-- Material provided follows --

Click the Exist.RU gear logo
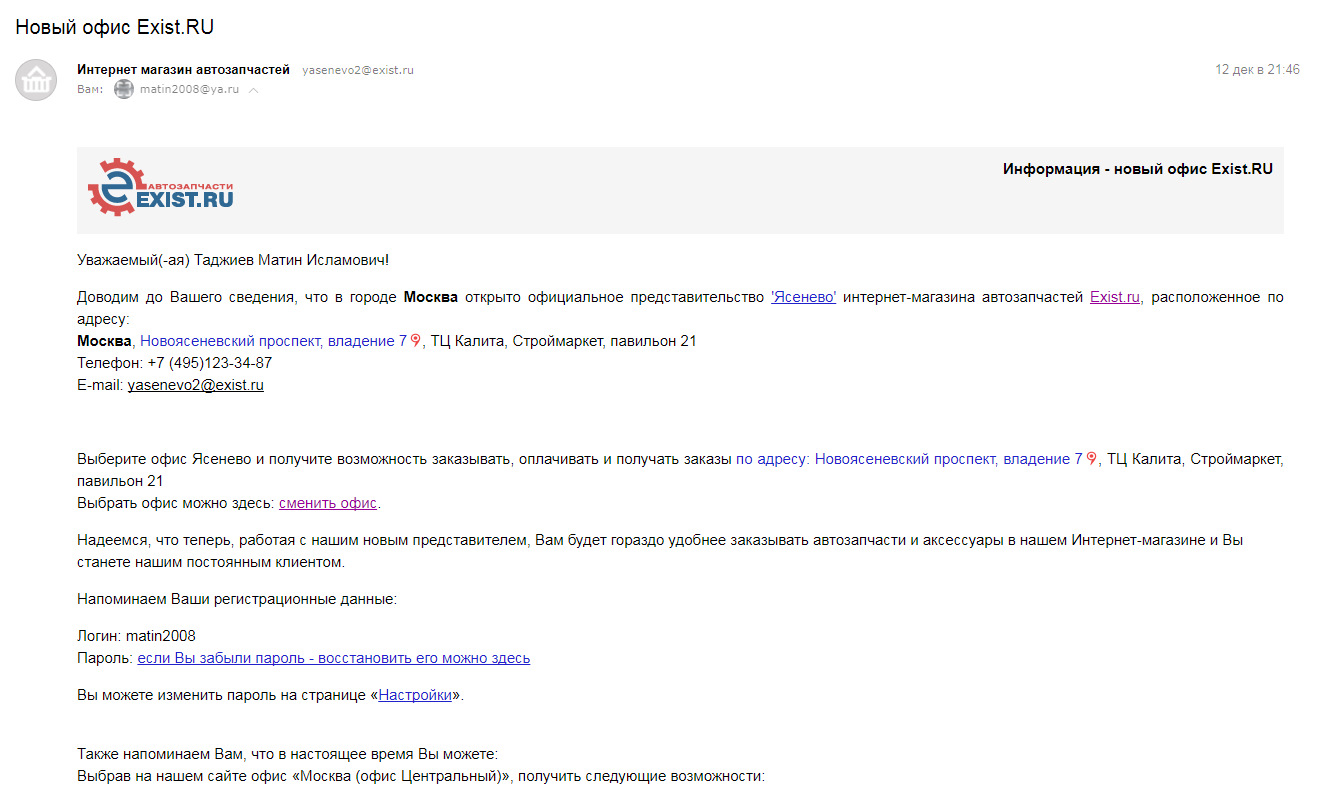 click(160, 187)
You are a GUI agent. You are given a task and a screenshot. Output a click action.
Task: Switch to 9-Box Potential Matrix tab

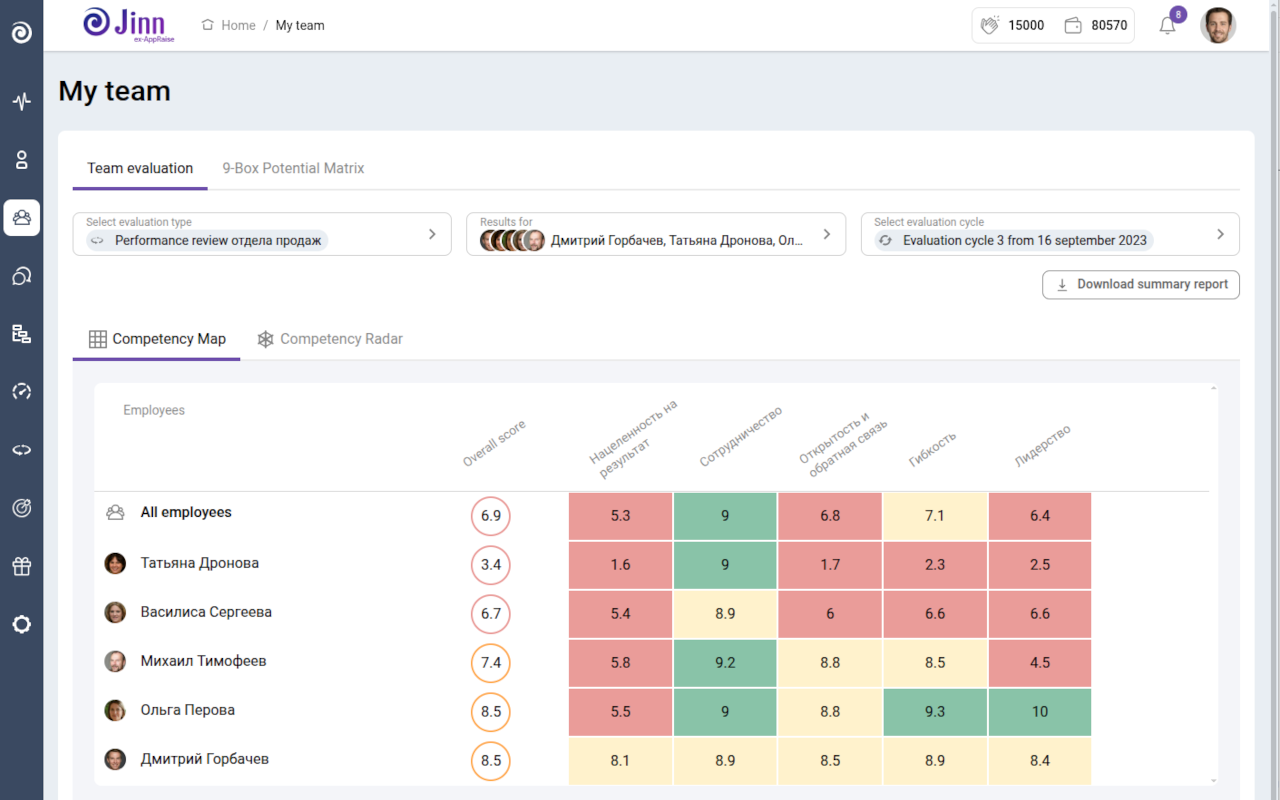(293, 168)
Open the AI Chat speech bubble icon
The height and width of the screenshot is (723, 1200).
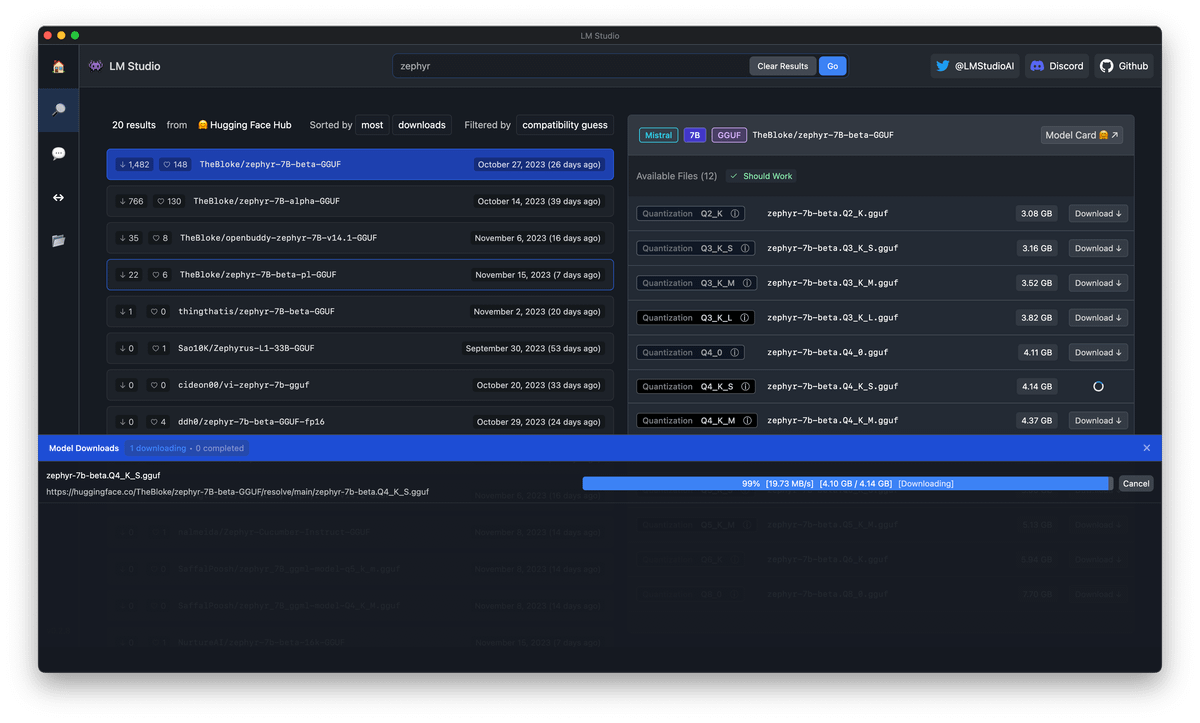pos(58,154)
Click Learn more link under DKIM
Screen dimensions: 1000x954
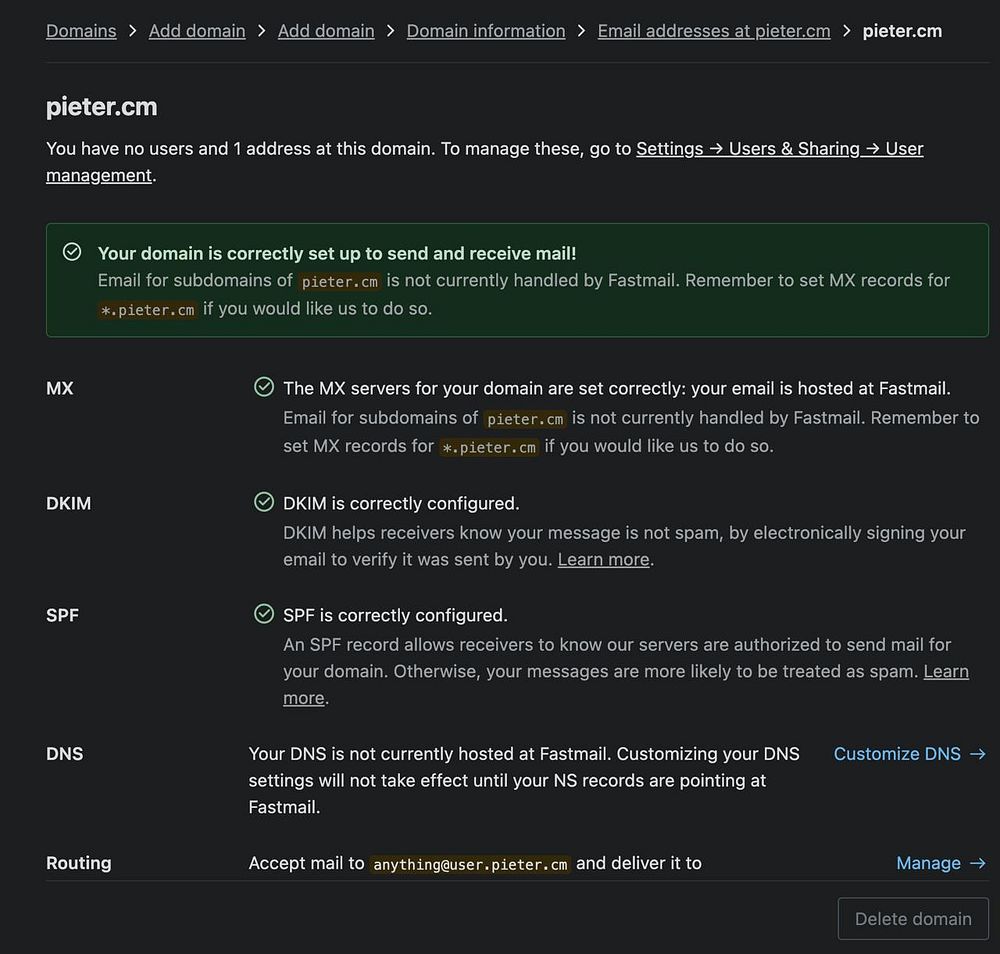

-- Material provided concluded --

### Goal of the exercise
The copy must reproduce every entry exactly while excluding all pictures.

### Result of the exercise
Click the Exist.RU gear logo
 click(160, 187)
You are a GUI agent. You are given a task and a screenshot. Output a click action.
Task: Switch to 9-Box Potential Matrix tab

(293, 168)
Open the AI Chat speech bubble icon
The height and width of the screenshot is (723, 1200).
pos(58,154)
Click Learn more link under DKIM
Screen dimensions: 1000x954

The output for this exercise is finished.